Extrait:
○ ○ ○ ○

La droite ne votera pas la loi

« Non seulement je suis du même avis que Gérard Larcher, mais cela fait des semaines que l’on demande que la copie soit revue » martèle Bruno Retailleau, président des sénateurs Les Républicains. « Cette révision est marquée par l’affaiblissement du Parlement et au sein de l’affaiblissement du Parlement, c’est l’affaiblissement du Sénat. » Il a ainsi réaffirmé que son groupe ne voterait pas cette réforme en l’état : « Est-ce qu’il faut donner encore plus de pouvoir à un seul homme ? Très franchement, tout ça n’est pas sérieux. On est très mal parti. Si les choses ne changent pas, notre avis ne changera pas. Une Constitution, c’est le bien public qui appartient à tous les Français ».

○ ○ ○ ○

Données:
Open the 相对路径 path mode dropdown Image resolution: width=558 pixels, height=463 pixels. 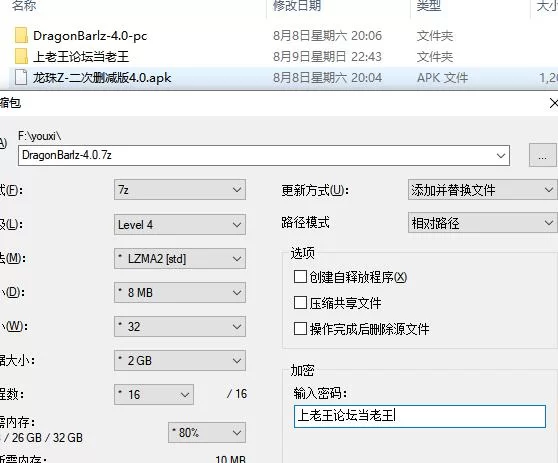click(482, 223)
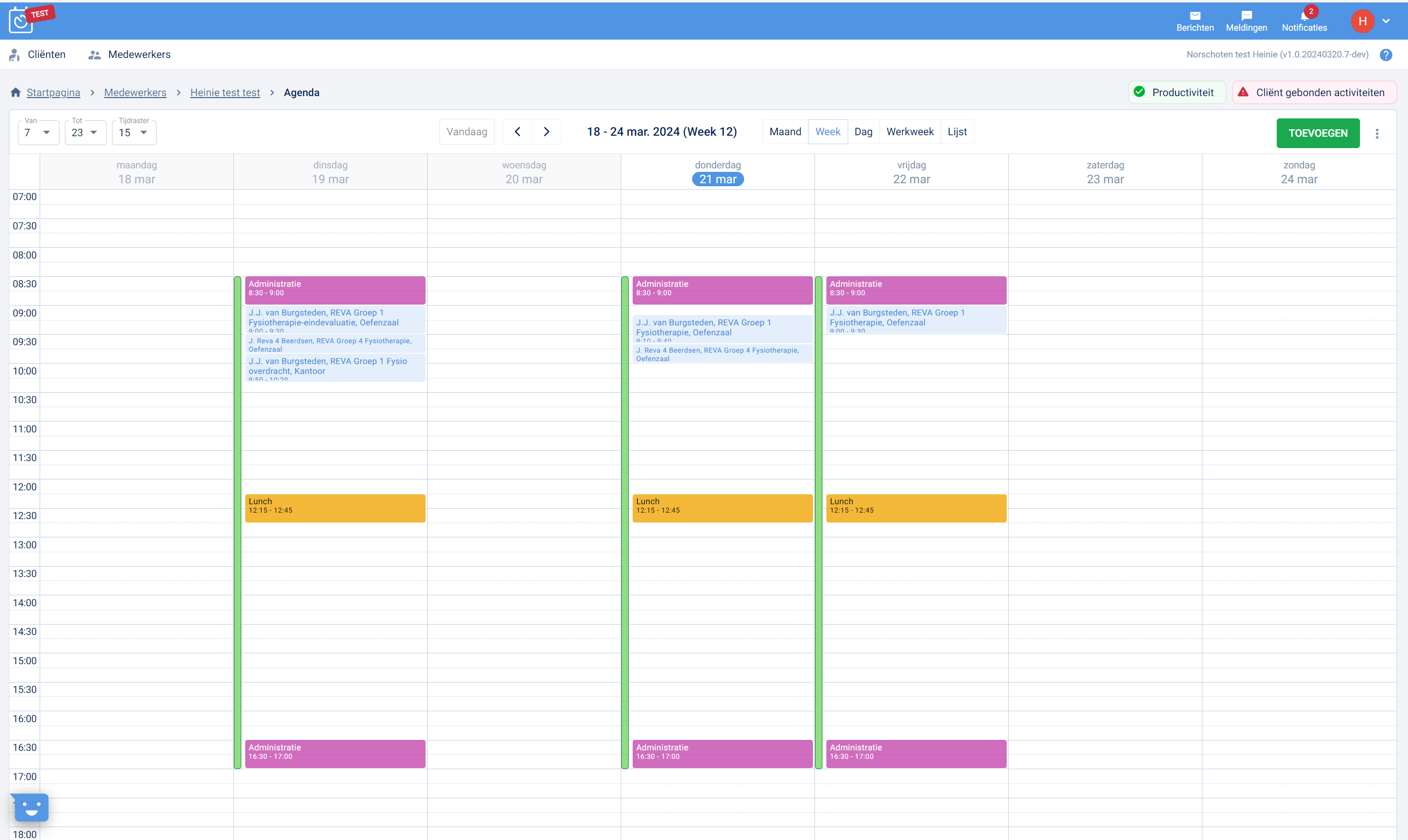Switch the calendar to Maand view

point(785,132)
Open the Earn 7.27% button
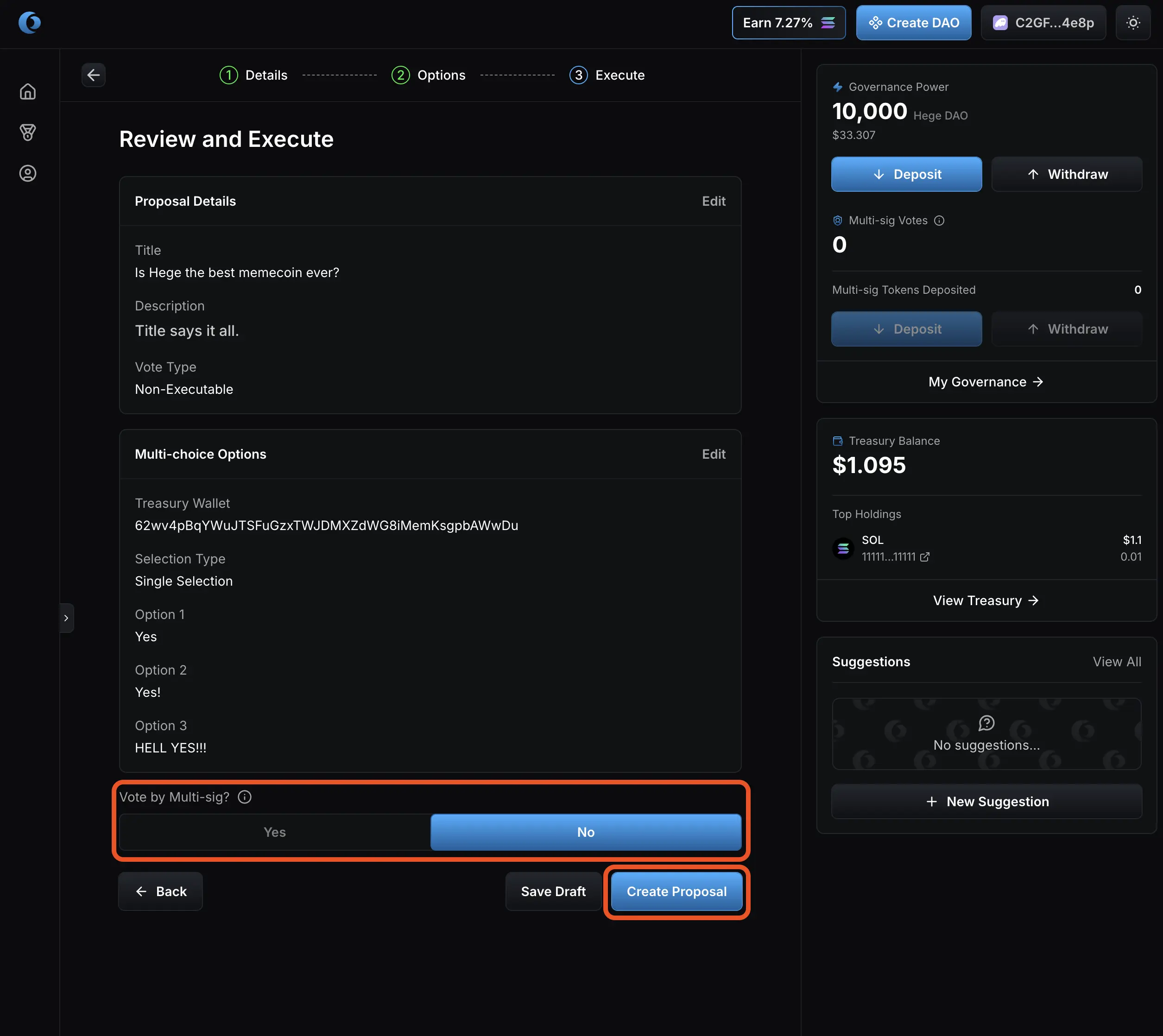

○ ○ ○ ○

Travail à faire:
a) D'après l'extrait, quelle fonction occupe Bruno Retailleau ?
b) Recopiez une à une toutes les phrases de la citation de Bruno Retailleau qui commence par « Est-ce qu'il faut » dans l'extrait.

Corrigé:
a) Il est président des sénateurs Les Républicains.

b)
- Est-ce qu'il faut donner encore plus de pouvoir à un seul homme ?
- Très franchement, tout ça n'est pas sérieux.
- On est très mal parti.
- Si les choses ne changent pas, notre avis ne changera pas.
- Une Constitution, c'est le bien public qui appartient à tous les Français.